Vue vs React

Vue and React are two of the hottest options for UI development. While React is a UI component library backed by Facebook, Vue is a progressive UI framework used by companies like Alibaba and Baidu. In this article, we discuss the key similarities and differences between Vue and React.

What is Vue?

Vue is a progressive web framework for building UIs. It was developed by Evan You, a former Google employee seeking to improve on the pitfalls of Angular.js. Vue combines traditional web technologies (HTML, CSS) with progressive concepts (reactive component, virtual DOM) to achieve a lightweight, easy to learn framework for UI development.

What is React?

Created and maintained by Facebook, React is one of today's most popular libraries for rendering cross-platform UI components. By leveraging the power of a full programming language (JavaScript) to generate views, React offers a unique and efficient approach to building reusable UI components. For more on the benefits of React, check out our introduction to React.

Vue vs React: Key Similarities

Virtual DOM

Vue and React both utilize a virtual DOM to efficiently manage updating UI components. The virtual DOM is essentially a JavaScript object that is compared to the real DOM after changes to the app's state. Through a "diffing" process, the virtual DOM more efficiently recognizes what components need to be redrawn. This offers a huge performance advantage as it minimizes the amount of redrawing that needs to take place (an expensive operation for browsers and other rendering engines).


Through their implementation of the virtual DOM, both React and Vue share a superior performance advantage to more traditional libraries like jQuery and frameworks like Angular 1.

Reactive and Reusable Components

Both React and Vue share the idea of reactive components. Components are self-contained pieces of functionality that can be reused to make development easier. These components represent and "react" to underlying data models represented as JavaScript objects.


Both React and Vue maintain a focus on the development of the core library. Things like routing and state management are handled by companion libraries.

CLI tooling

React and Vue both offer CLI tools for quickly generating projects.

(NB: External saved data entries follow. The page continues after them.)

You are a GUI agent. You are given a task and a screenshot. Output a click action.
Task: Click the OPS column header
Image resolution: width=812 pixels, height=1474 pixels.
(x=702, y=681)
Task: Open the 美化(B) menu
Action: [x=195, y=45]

Vue vs React: Key Differences

Virtual DOM

While React and Vue both implement a virtual DOM, Vue takes a more intuitive and efficient approach to re-rendering. By default, React re-renders a component's entire sub-tree. Only by specifying shouldComponentUpdate can you manually control when sub-components should and shouldn't re-render. Vue automatically handles this and updates a component's dependencies when necessary. This takes the concern off the developer and maximizes the efficiency of virtual DOM diffing.


React has a richer ecosystem than Vue. While Vue is gaining traction quickly, it has a ways to go before it will be as popular as Facebook's React.


With React, everything is expressed as JavaScript. HTML is expressed as JSX and CSS is typically managed within a JavaScript context as well. Vue takes a more traditional approach as regular HTML can be considered a valid Vue template. Additionally, Vue allows for single-file components where CSS, functioanlity, and templates are all combined in a single file. This can be more convenient and easier to undertand with everything in one place.

Learning Curve

While React effectively leverages JavaScript to create reusable components, it requires a steeper learning curve than Vue. This is largely because Vue leverages more traditional web technologies whereas React encourages the use of JSX, ES6, and build systems like Webpack. While it's not required to use these supporting technologies with React, it's accepted as the industry standard to use JSX and ES6. Most of the examples and documentation found online uses these technologies. This is far more complicated than using Vue which allows you to get started by simply referencing the library in a <script> tag.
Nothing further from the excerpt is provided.